* WORK REQUEST: With the pictures left out, please return exactly the line holding "This screenshot has width=619, height=700." and each following line until the entries end.

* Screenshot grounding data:

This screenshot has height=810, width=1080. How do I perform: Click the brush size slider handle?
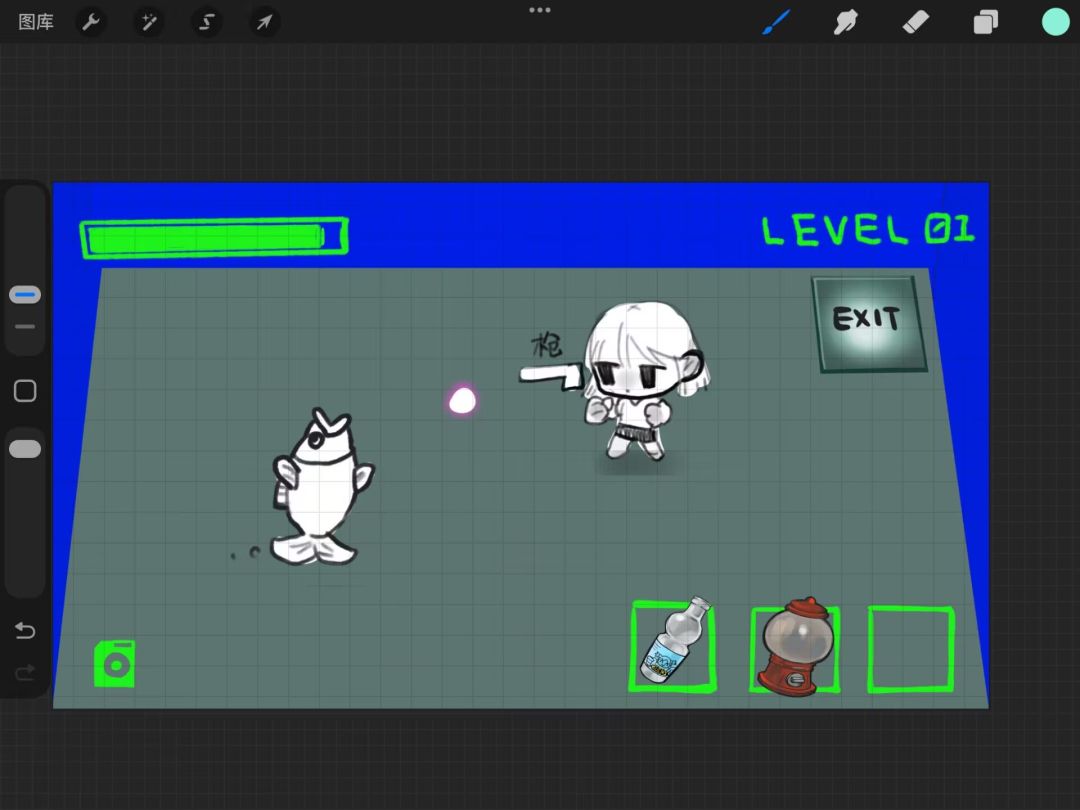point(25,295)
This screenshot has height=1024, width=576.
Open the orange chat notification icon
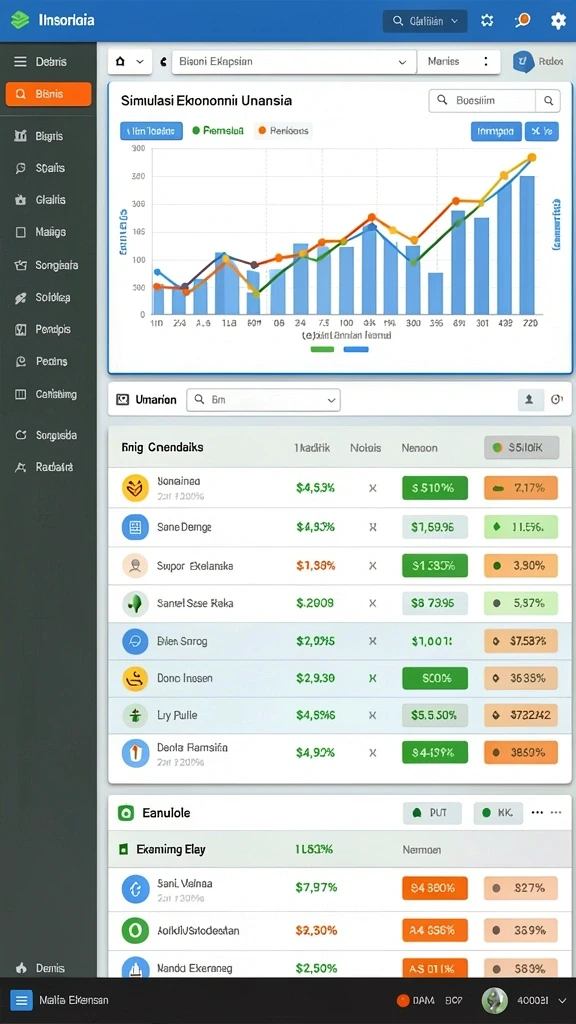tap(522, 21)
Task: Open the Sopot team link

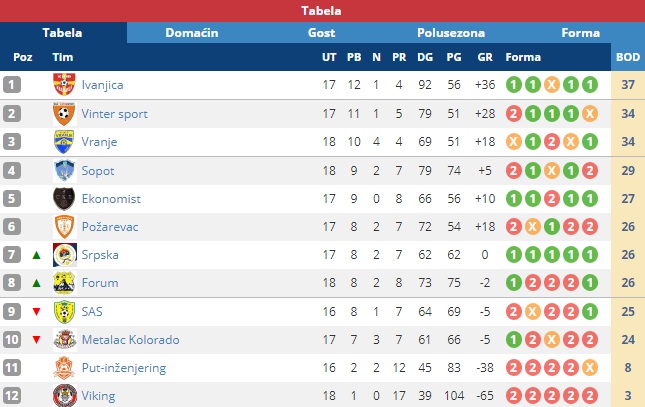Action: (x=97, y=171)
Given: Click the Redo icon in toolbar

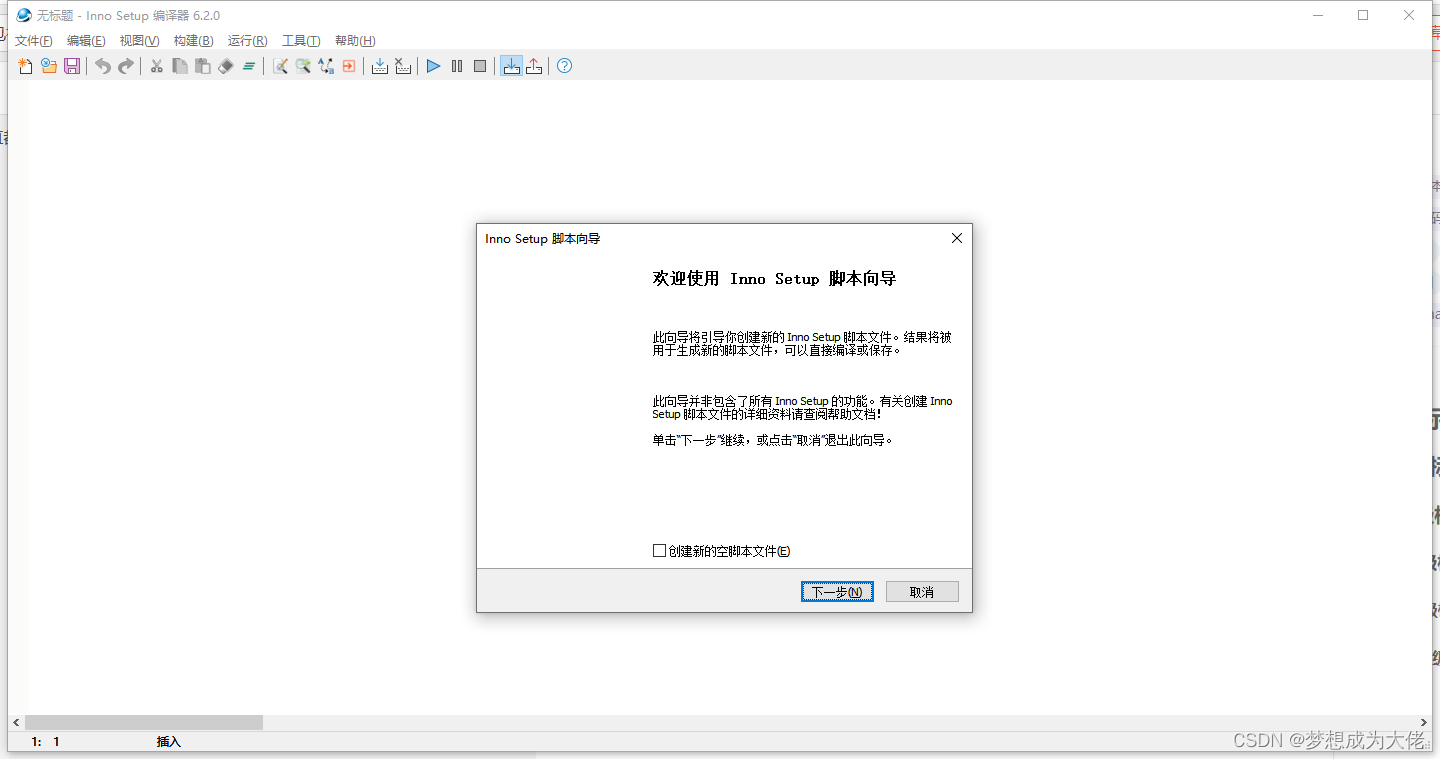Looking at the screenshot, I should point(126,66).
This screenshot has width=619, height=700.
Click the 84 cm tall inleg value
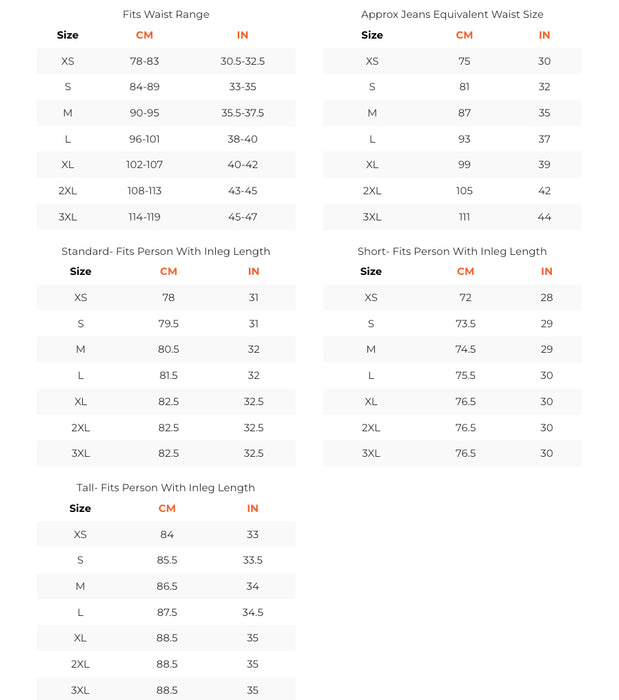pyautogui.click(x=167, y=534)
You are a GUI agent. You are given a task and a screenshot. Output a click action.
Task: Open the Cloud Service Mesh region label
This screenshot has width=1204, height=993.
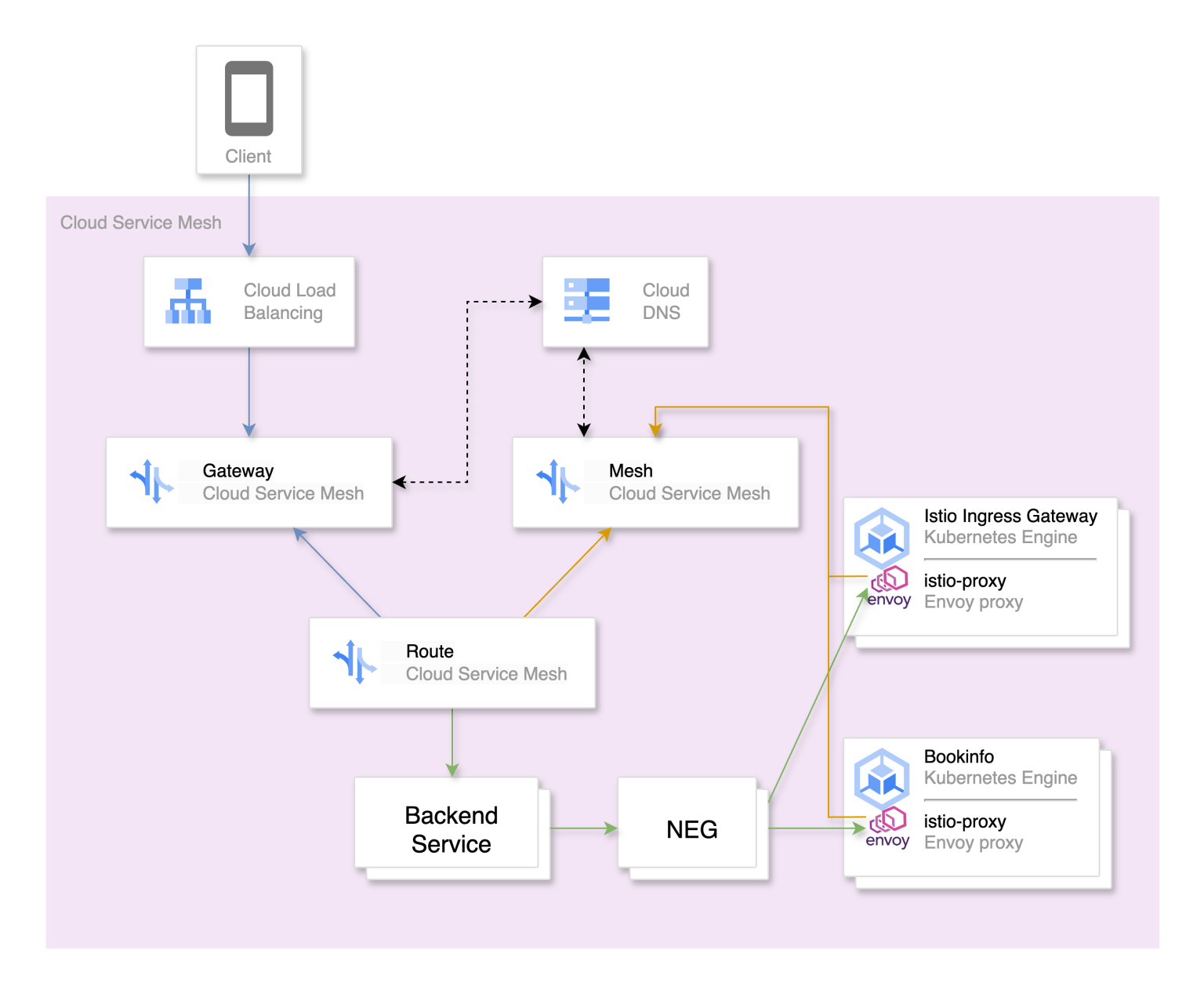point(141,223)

* ANSWER SECTION:
This screenshot has width=619, height=700.
Click the 84 cm tall inleg value
pyautogui.click(x=167, y=534)
You are a GUI agent. You are given a task and a screenshot. Output a click action.
Task: Open the Cloud Service Mesh region label
This screenshot has width=1204, height=993.
point(141,223)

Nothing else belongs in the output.